── PROVIDED ENTRIES

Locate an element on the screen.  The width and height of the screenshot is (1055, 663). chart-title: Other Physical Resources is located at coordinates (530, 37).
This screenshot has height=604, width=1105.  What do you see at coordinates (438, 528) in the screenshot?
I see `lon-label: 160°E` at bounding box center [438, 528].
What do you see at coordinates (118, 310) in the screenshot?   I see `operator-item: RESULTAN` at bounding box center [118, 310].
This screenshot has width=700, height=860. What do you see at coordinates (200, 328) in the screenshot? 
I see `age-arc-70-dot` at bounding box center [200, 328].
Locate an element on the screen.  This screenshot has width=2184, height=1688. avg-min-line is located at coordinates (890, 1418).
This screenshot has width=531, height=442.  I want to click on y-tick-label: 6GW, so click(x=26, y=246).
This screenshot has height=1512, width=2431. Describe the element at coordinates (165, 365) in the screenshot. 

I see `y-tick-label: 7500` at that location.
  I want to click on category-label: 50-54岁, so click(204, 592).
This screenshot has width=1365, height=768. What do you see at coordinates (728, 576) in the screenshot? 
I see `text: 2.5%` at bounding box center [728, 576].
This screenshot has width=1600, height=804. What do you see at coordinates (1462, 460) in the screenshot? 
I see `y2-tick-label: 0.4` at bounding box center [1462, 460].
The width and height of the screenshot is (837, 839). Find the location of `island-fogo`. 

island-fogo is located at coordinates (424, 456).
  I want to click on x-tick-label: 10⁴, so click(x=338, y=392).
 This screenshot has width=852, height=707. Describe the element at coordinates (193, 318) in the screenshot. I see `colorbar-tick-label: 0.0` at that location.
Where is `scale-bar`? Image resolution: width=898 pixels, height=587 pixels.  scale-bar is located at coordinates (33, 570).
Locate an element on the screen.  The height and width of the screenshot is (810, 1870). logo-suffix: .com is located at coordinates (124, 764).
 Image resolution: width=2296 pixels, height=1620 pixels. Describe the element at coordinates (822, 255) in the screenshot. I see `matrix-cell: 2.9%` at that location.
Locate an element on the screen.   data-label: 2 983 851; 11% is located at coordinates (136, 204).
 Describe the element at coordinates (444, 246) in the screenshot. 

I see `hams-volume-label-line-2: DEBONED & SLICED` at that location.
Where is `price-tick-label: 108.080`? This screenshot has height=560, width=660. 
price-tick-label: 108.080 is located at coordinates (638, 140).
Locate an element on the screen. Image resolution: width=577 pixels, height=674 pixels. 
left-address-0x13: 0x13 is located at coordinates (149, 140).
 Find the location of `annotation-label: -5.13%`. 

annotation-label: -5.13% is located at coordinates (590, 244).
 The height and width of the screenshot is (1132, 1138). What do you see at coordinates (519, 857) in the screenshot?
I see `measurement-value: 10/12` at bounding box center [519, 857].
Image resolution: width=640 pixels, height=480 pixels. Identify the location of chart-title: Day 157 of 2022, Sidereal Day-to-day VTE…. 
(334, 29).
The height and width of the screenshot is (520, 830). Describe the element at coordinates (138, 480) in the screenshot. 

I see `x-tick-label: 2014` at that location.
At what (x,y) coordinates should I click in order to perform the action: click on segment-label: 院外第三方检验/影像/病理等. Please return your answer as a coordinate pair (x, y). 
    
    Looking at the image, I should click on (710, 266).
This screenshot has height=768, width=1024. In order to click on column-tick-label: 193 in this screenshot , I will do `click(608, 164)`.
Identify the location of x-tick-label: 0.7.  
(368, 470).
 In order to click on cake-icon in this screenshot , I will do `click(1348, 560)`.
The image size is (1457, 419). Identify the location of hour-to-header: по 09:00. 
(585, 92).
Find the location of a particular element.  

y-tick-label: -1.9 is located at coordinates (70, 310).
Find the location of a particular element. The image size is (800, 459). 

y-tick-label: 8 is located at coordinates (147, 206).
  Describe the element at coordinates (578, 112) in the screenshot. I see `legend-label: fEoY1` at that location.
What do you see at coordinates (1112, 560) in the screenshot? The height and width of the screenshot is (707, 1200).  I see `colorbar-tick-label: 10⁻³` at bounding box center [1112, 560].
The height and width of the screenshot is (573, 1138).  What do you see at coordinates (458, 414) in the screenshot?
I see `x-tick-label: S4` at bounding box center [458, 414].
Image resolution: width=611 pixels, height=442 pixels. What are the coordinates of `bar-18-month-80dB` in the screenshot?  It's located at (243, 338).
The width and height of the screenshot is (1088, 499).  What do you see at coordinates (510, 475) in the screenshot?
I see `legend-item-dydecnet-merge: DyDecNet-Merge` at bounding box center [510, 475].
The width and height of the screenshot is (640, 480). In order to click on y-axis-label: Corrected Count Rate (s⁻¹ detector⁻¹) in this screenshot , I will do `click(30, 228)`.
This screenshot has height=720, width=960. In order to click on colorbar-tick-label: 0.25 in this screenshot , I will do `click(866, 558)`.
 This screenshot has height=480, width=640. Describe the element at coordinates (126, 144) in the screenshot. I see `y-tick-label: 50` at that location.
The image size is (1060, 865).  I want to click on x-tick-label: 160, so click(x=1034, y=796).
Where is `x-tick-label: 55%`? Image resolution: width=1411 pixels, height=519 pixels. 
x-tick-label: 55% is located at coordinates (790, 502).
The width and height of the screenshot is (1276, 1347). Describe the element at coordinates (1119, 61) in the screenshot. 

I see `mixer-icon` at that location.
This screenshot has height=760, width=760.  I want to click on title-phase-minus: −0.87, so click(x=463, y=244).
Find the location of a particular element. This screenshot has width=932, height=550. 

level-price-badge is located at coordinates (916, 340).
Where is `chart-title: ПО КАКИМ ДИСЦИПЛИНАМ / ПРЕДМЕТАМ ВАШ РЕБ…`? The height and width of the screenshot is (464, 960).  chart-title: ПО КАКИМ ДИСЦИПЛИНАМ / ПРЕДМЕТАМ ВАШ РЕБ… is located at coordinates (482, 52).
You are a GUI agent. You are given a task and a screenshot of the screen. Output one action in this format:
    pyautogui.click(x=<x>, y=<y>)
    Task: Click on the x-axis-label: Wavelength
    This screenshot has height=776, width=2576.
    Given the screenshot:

────

**WRITTEN TASK:**
Rewrite all the saved entries with every occurrence of "Locate an element on the screen" changed to "Identify an element on the screen" and nothing else altered.

**ANSWER TO THE PROBLEM:**
Identify an element on the screen.  The width and height of the screenshot is (1055, 663). chart-title: Other Physical Resources is located at coordinates (530, 37).
This screenshot has height=604, width=1105.  What do you see at coordinates (438, 528) in the screenshot?
I see `lon-label: 160°E` at bounding box center [438, 528].
What do you see at coordinates (118, 310) in the screenshot?   I see `operator-item: RESULTAN` at bounding box center [118, 310].
This screenshot has width=700, height=860. What do you see at coordinates (200, 328) in the screenshot? 
I see `age-arc-70-dot` at bounding box center [200, 328].
Identify an element on the screen.  This screenshot has width=2184, height=1688. avg-min-line is located at coordinates (890, 1418).
This screenshot has width=531, height=442.  I want to click on y-tick-label: 6GW, so click(x=26, y=246).
This screenshot has height=1512, width=2431. Describe the element at coordinates (165, 365) in the screenshot. 

I see `y-tick-label: 7500` at that location.
  I want to click on category-label: 50-54岁, so click(204, 592).
This screenshot has width=1365, height=768. What do you see at coordinates (728, 576) in the screenshot? 
I see `text: 2.5%` at bounding box center [728, 576].
This screenshot has width=1600, height=804. What do you see at coordinates (1462, 460) in the screenshot? 
I see `y2-tick-label: 0.4` at bounding box center [1462, 460].
The width and height of the screenshot is (837, 839). Find the location of `island-fogo`. 

island-fogo is located at coordinates (424, 456).
  I want to click on x-tick-label: 10⁴, so click(x=338, y=392).
 This screenshot has width=852, height=707. Describe the element at coordinates (193, 318) in the screenshot. I see `colorbar-tick-label: 0.0` at that location.
Where is `scale-bar`? Image resolution: width=898 pixels, height=587 pixels.  scale-bar is located at coordinates (33, 570).
Identify an element on the screen.  The height and width of the screenshot is (810, 1870). logo-suffix: .com is located at coordinates (124, 764).
 Image resolution: width=2296 pixels, height=1620 pixels. Describe the element at coordinates (822, 255) in the screenshot. I see `matrix-cell: 2.9%` at that location.
Identify an element on the screen.   data-label: 2 983 851; 11% is located at coordinates (136, 204).
 Describe the element at coordinates (444, 246) in the screenshot. 

I see `hams-volume-label-line-2: DEBONED & SLICED` at that location.
Where is `price-tick-label: 108.080`? This screenshot has height=560, width=660. 
price-tick-label: 108.080 is located at coordinates (638, 140).
Identify an element on the screen. Image resolution: width=577 pixels, height=674 pixels. 
left-address-0x13: 0x13 is located at coordinates (149, 140).
 Find the location of `annotation-label: -5.13%`. 

annotation-label: -5.13% is located at coordinates (590, 244).
 The height and width of the screenshot is (1132, 1138). What do you see at coordinates (519, 857) in the screenshot?
I see `measurement-value: 10/12` at bounding box center [519, 857].
Image resolution: width=640 pixels, height=480 pixels. Identify the location of chart-title: Day 157 of 2022, Sidereal Day-to-day VTE…. 
(334, 29).
The height and width of the screenshot is (520, 830). Describe the element at coordinates (138, 480) in the screenshot. 

I see `x-tick-label: 2014` at that location.
At what (x,y) coordinates should I click in order to perform the action: click on segment-label: 院外第三方检验/影像/病理等. Please return your answer as a coordinate pair (x, y). 
    
    Looking at the image, I should click on (710, 266).
This screenshot has height=768, width=1024. In order to click on column-tick-label: 193 in this screenshot , I will do `click(608, 164)`.
Identify the location of x-tick-label: 0.7.  
(368, 470).
 In order to click on cake-icon in this screenshot , I will do `click(1348, 560)`.
The image size is (1457, 419). Identify the location of hour-to-header: по 09:00. 
(585, 92).
Find the location of a particular element.  

y-tick-label: -1.9 is located at coordinates (70, 310).
Find the location of a particular element. The image size is (800, 459). 

y-tick-label: 8 is located at coordinates (147, 206).
  Describe the element at coordinates (578, 112) in the screenshot. I see `legend-label: fEoY1` at that location.
What do you see at coordinates (1112, 560) in the screenshot? The height and width of the screenshot is (707, 1200).  I see `colorbar-tick-label: 10⁻³` at bounding box center [1112, 560].
The height and width of the screenshot is (573, 1138).  What do you see at coordinates (458, 414) in the screenshot?
I see `x-tick-label: S4` at bounding box center [458, 414].
Image resolution: width=611 pixels, height=442 pixels. What are the coordinates of `bar-18-month-80dB` in the screenshot?  It's located at (243, 338).
The width and height of the screenshot is (1088, 499).  What do you see at coordinates (510, 475) in the screenshot?
I see `legend-item-dydecnet-merge: DyDecNet-Merge` at bounding box center [510, 475].
The width and height of the screenshot is (640, 480). In order to click on y-axis-label: Corrected Count Rate (s⁻¹ detector⁻¹) in this screenshot , I will do `click(30, 228)`.
This screenshot has height=720, width=960. In order to click on colorbar-tick-label: 0.25 in this screenshot , I will do `click(866, 558)`.
 This screenshot has height=480, width=640. Describe the element at coordinates (126, 144) in the screenshot. I see `y-tick-label: 50` at that location.
The image size is (1060, 865).  I want to click on x-tick-label: 160, so click(x=1034, y=796).
Where is `x-tick-label: 55%`? Image resolution: width=1411 pixels, height=519 pixels. 
x-tick-label: 55% is located at coordinates (790, 502).
The width and height of the screenshot is (1276, 1347). Describe the element at coordinates (1119, 61) in the screenshot. 

I see `mixer-icon` at that location.
This screenshot has height=760, width=760.  I want to click on title-phase-minus: −0.87, so click(x=463, y=244).
Find the location of a particular element. This screenshot has width=932, height=550. 

level-price-badge is located at coordinates (916, 340).
Where is `chart-title: ПО КАКИМ ДИСЦИПЛИНАМ / ПРЕДМЕТАМ ВАШ РЕБ…`? The height and width of the screenshot is (464, 960).  chart-title: ПО КАКИМ ДИСЦИПЛИНАМ / ПРЕДМЕТАМ ВАШ РЕБ… is located at coordinates (482, 52).
You are a GUI agent. You are given a task and a screenshot of the screen. Output one action in this format:
    pyautogui.click(x=<x>, y=<y>)
    Task: Click on the x-axis-label: Wavelength
    This screenshot has height=776, width=2576.
    Given the screenshot:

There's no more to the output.